BEGIN Dataset extract

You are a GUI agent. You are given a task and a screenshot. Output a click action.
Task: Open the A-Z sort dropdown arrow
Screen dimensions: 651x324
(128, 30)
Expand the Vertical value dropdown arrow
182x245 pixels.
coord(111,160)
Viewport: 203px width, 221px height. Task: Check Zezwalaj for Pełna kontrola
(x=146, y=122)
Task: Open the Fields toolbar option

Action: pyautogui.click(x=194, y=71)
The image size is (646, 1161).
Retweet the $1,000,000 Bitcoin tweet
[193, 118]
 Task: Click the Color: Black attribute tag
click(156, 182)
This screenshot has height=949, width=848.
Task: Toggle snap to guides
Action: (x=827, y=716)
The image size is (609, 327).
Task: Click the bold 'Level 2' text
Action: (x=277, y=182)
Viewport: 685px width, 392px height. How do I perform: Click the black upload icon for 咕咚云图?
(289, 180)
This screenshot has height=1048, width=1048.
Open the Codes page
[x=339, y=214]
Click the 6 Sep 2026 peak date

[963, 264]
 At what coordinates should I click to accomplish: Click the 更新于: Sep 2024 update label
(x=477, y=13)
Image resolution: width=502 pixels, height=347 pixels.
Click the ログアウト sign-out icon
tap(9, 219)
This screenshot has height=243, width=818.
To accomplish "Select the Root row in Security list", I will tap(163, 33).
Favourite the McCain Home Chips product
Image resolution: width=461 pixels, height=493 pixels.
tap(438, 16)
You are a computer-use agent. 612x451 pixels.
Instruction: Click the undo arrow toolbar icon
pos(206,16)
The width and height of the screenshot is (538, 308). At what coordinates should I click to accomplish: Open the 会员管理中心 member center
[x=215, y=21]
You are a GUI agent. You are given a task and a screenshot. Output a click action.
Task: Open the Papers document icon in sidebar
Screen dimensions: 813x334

END Dataset extract

* Task statement
Repeat the data. Keep every word the same.

* Solved exercise
You are a GUI agent. You are given a task and a screenshot. Output a click action.
Task: Open the A-Z sort dropdown arrow
Screen dimensions: 651x324
(128, 30)
Expand the Vertical value dropdown arrow
182x245 pixels.
coord(111,160)
Viewport: 203px width, 221px height. Task: Check Zezwalaj for Pełna kontrola
(x=146, y=122)
Task: Open the Fields toolbar option

Action: pyautogui.click(x=194, y=71)
The image size is (646, 1161).
Retweet the $1,000,000 Bitcoin tweet
[193, 118]
 Task: Click the Color: Black attribute tag
click(156, 182)
This screenshot has height=949, width=848.
Task: Toggle snap to guides
Action: (x=827, y=716)
The image size is (609, 327).
Task: Click the bold 'Level 2' text
Action: (x=277, y=182)
Viewport: 685px width, 392px height. How do I perform: Click the black upload icon for 咕咚云图?
(289, 180)
This screenshot has height=1048, width=1048.
Open the Codes page
[x=339, y=214]
Click the 6 Sep 2026 peak date

[963, 264]
 At what coordinates should I click to accomplish: Click the 更新于: Sep 2024 update label
(x=477, y=13)
Image resolution: width=502 pixels, height=347 pixels.
Click the ログアウト sign-out icon
tap(9, 219)
This screenshot has height=243, width=818.
To accomplish "Select the Root row in Security list", I will tap(163, 33).
Favourite the McCain Home Chips product
Image resolution: width=461 pixels, height=493 pixels.
tap(438, 16)
You are a computer-use agent. 612x451 pixels.
Instruction: Click the undo arrow toolbar icon
pos(206,16)
The width and height of the screenshot is (538, 308). At what coordinates should I click to accomplish: Open the 会员管理中心 member center
[x=215, y=21]
You are a GUI agent. You are given a task and a screenshot. Output a click action.
Task: Open the Papers document icon in sidebar
Screen dimensions: 813x334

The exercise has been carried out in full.